La grafica proposta da Eris edizioni e presente su molti stand al Salone |
La verità di questa tesi la ritroviamo nell'argomento di Filippi (autore di Mussolini ha fatto anche cose buone, Bollati Boringhieri) che, in quanto formatore, si concentra molto sul linguaggio e sulla comunicazione, e afferma che «in determinati ambiti sociali, primo il web, c'è un inquinamento forte e sociale della memoria condivisa sul fascismo», così come i meme tendono a banalizzare, e pertanto a normalizzare, il concetto stesso. Il risultato immediato è che un'ideologia storicamente complessa e contraddittoria viene accettata da molti perché ridotta in termini comprensibili e non poi così contrastanti con la democrazia, che invece è uno dei nemici del fascismo; questo infatti, afferma Filippi, è «una retorica: rinasce quando qualcuno usa un metodo antidemocratico per affrontare i problemi», ossia quando dall'alto viene calata una soluzione univoca che non ammette possibilità di dibattito. Anche Michela Murgia punta il dito contro la banalizzazione del male: il problema principale secondo lei è che si tende a rivolgere a chi si professa fascista niente più che un'alzata di spalle, a sminuire cioè la questione, che invece è di portata ben maggiore rispetto a quanto vogliamo credere: «bisogna prendere sul serio il fenomeno e non considerarlo marginale».

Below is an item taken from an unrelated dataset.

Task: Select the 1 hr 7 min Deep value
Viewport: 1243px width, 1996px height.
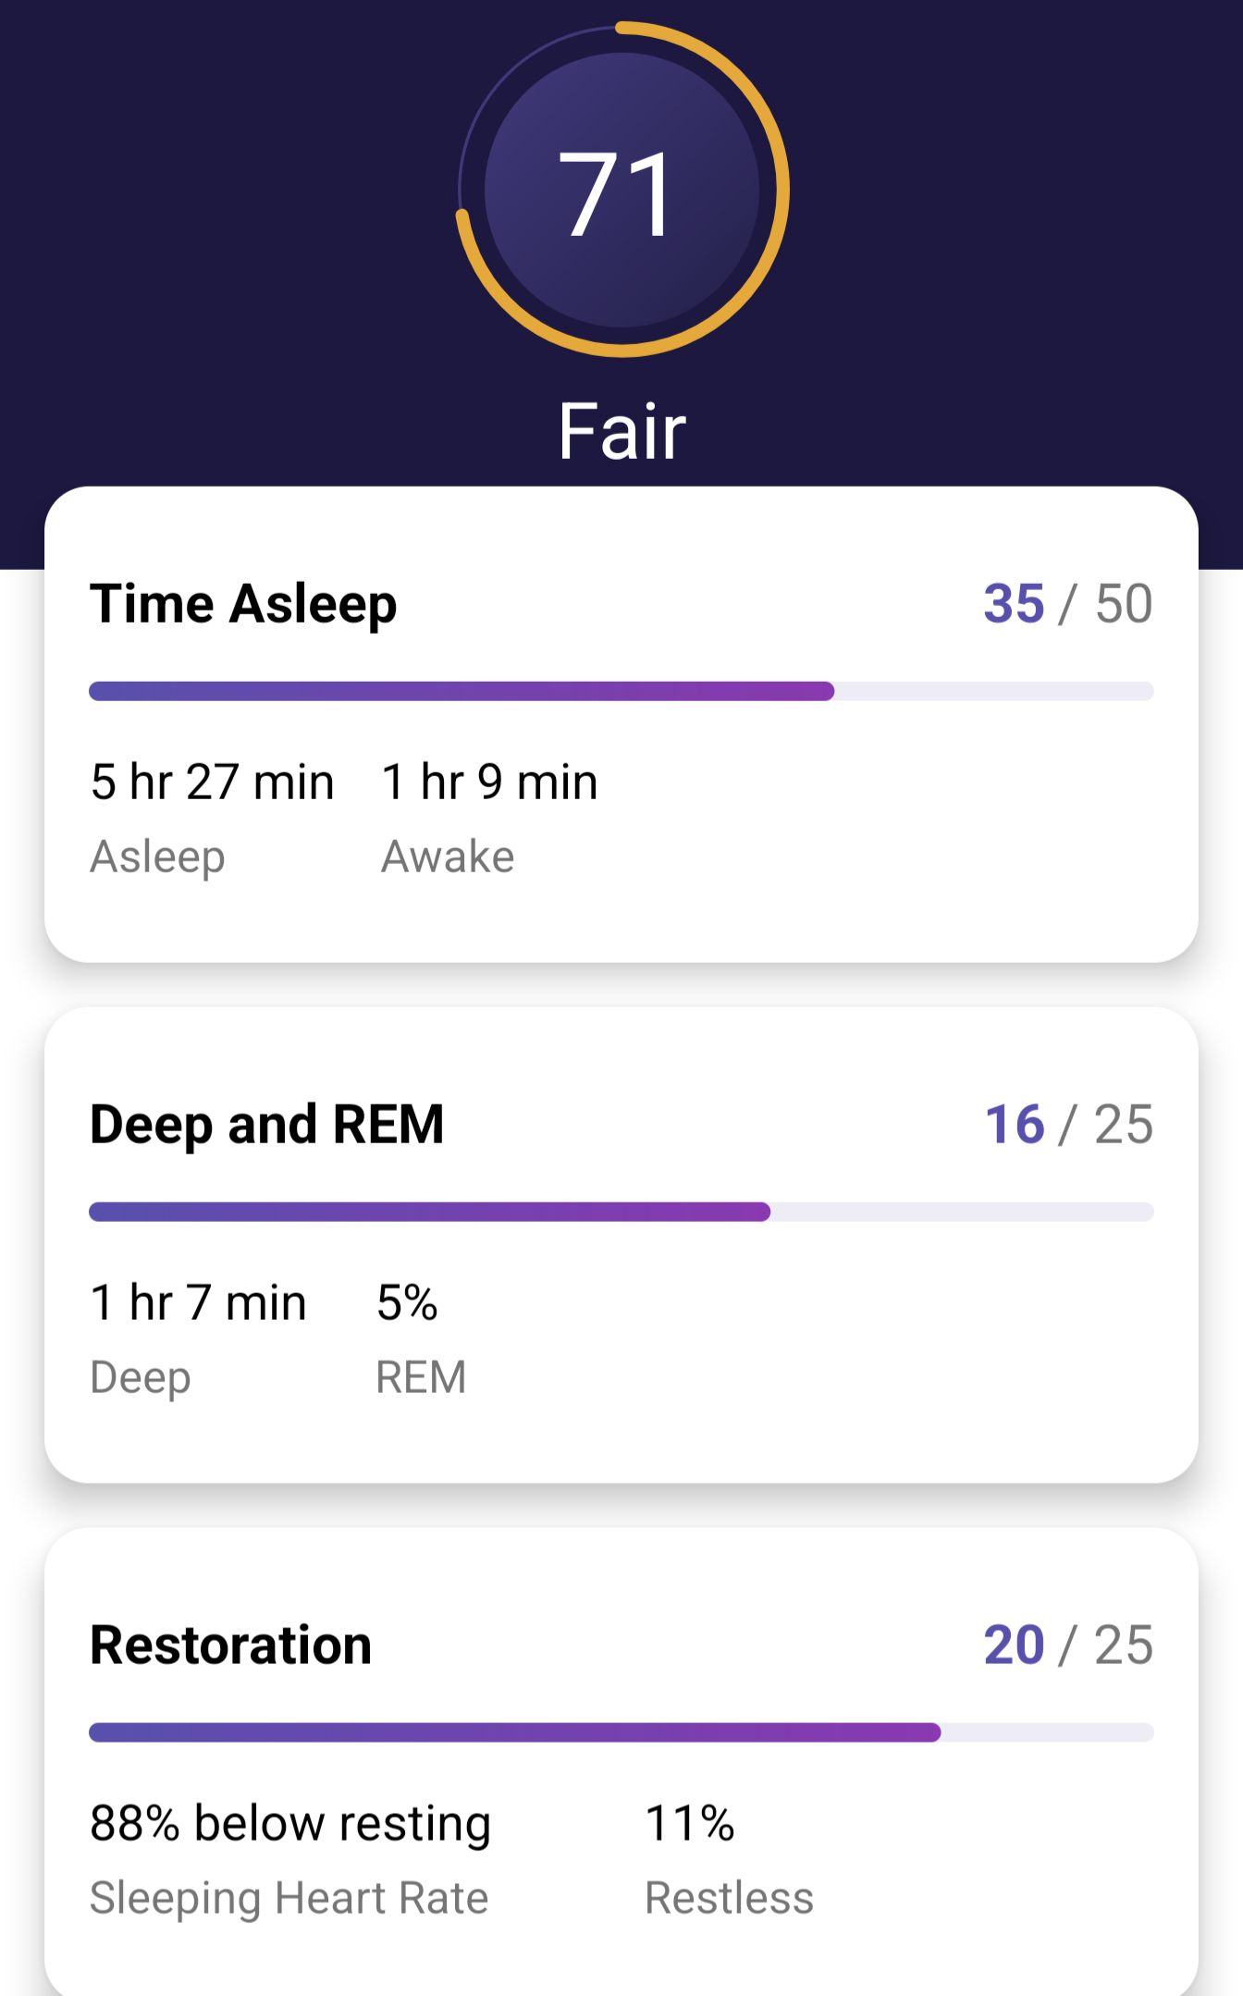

È Franzinelli a porre poi l'accento sulla questione storica: nel suo Fascismo anno zero (Mondadori) mostra come «a spianare la strada ai fascisti sono stati gli antifascisti», che a sinistra non sono stati in grado da una parte di proporre soluzioni alle crisi economiche ed esistenziali dei cittadini italiani nel primo dopo guerra, e dall'altra a salvaguardare la democrazia. Il fascismo, afferma, si è imposto perché offriva soluzioni forti e dunque tranquillizzanti. E poiché la storia di rado mente, è possibile leggere nel discorso di Franzinelli un attacco al presente, a quella classe politica che, a destra come a sinistra, mentre dibatte e si lacera ogni giorno, sembra ignorare le affermazioni e i comportamenti che avvengono su più fronti e che fanno pensare a una sorta di corsa agli armamenti dell'estrema destra.

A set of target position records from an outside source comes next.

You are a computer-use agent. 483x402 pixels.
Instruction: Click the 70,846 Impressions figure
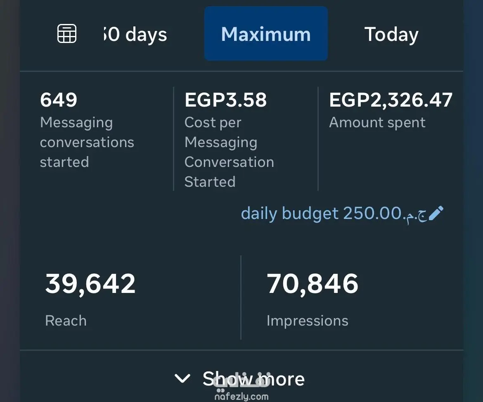[x=313, y=283]
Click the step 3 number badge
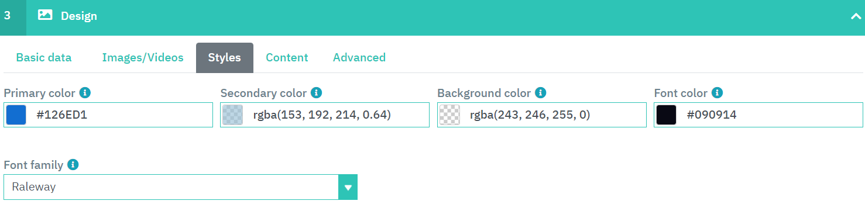 tap(7, 16)
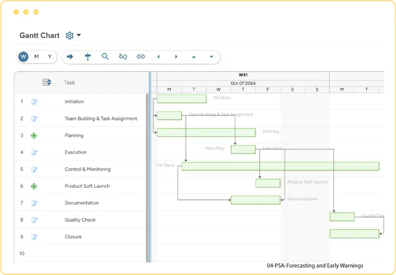Switch to weekly W view
Image resolution: width=396 pixels, height=275 pixels.
23,57
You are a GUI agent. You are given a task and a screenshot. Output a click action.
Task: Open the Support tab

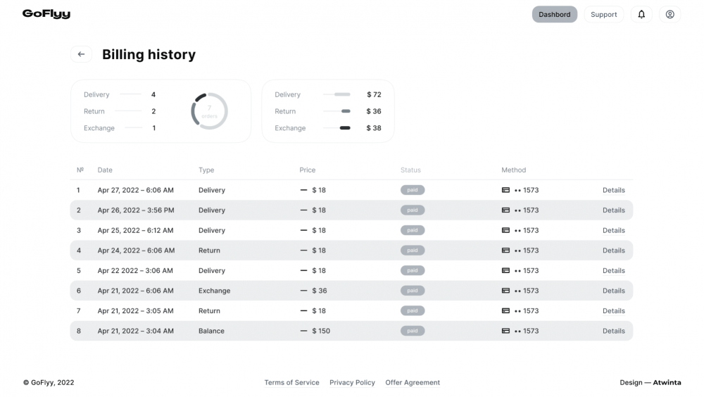pyautogui.click(x=603, y=14)
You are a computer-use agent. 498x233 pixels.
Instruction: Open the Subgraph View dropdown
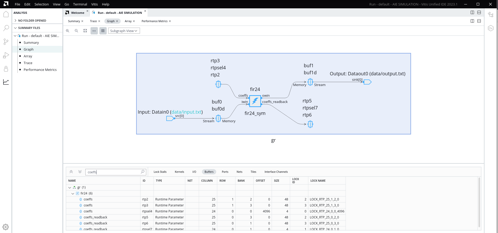tap(124, 31)
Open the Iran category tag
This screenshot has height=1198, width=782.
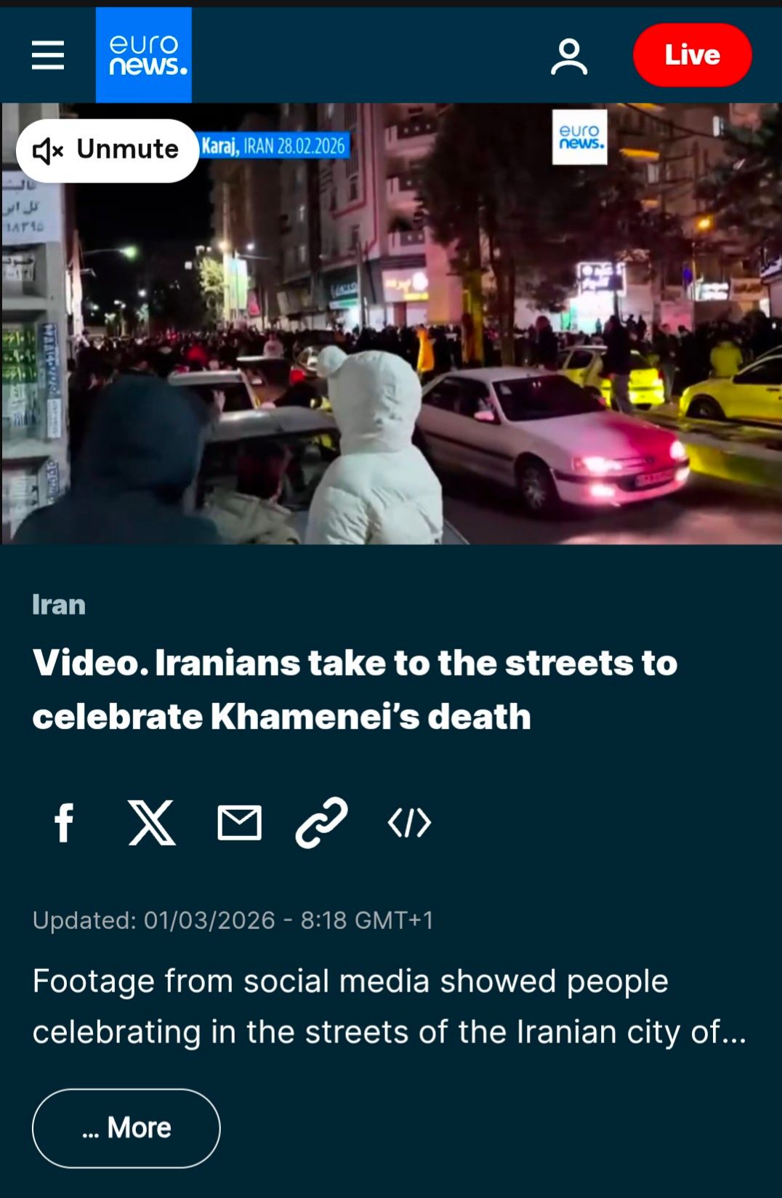[59, 605]
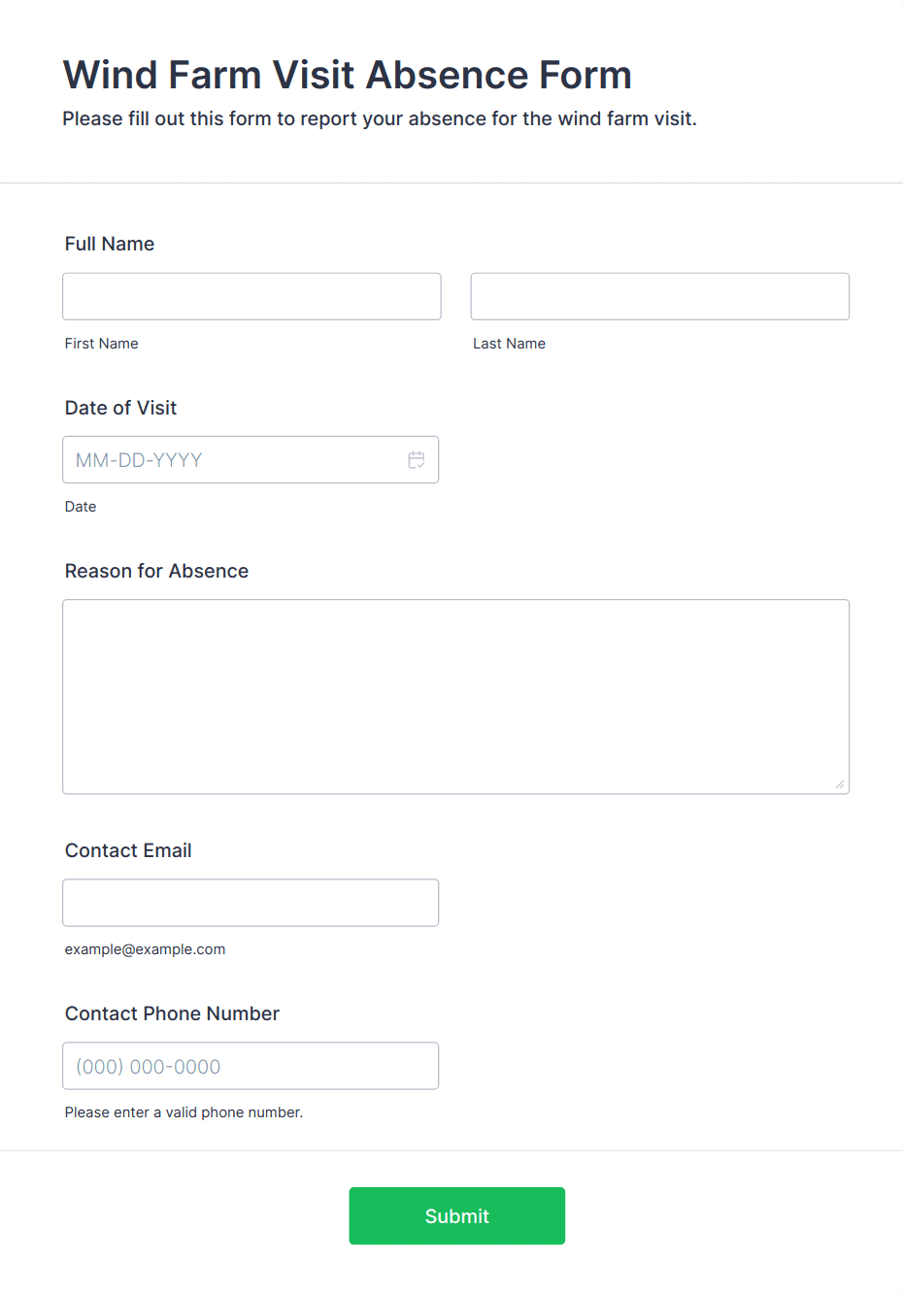Screen dimensions: 903x1293
Task: Click the "First Name" sublabel text
Action: pyautogui.click(x=102, y=344)
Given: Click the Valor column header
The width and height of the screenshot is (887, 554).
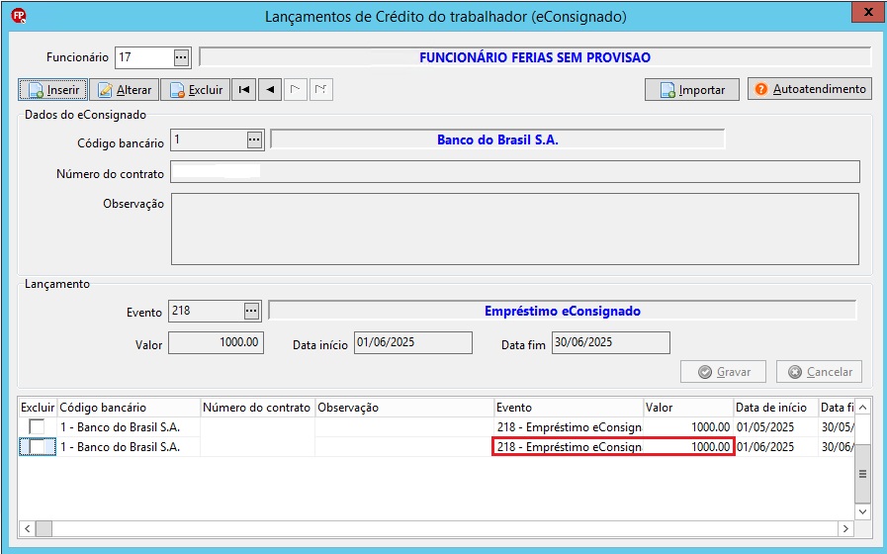Looking at the screenshot, I should (688, 408).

Per concludere, si può provare dunque a rispondere con Vercelli (Neofascismi, Edizioni del Capricorno) alla domanda posta dalla conferenza stessa: che cos'è il fascismo, e perché è ancora oggi così pericoloso? «I fascismi», afferma, «sono una narrazione della modernità basata sulla mitologizzazione della realtà»; sono dunque una forma alterata di percezione delle cose in grado di obnubilare il pensiero delle masse e che «fondano la propria identità sul rifiuto della democrazia e sull'importanza dei legami sociali». Ma soprattutto, e questo è il problema principale, «il fascismo chiede la libertà degli individui e offre in cambio omologazione» a un pensiero unico, oltre il quale c'è il nulla.
Il fascismo è una piazza gremita di persone che dicono sì ad alta voce, e che vedono in chi risiede al di fuori di quella piazza un nemico da combattere. Per questo oggi e sempre dobbiamo dirci antifascisti: per salvare la nostra autonomia e la nostra libertà dalle maglie del pensiero unico.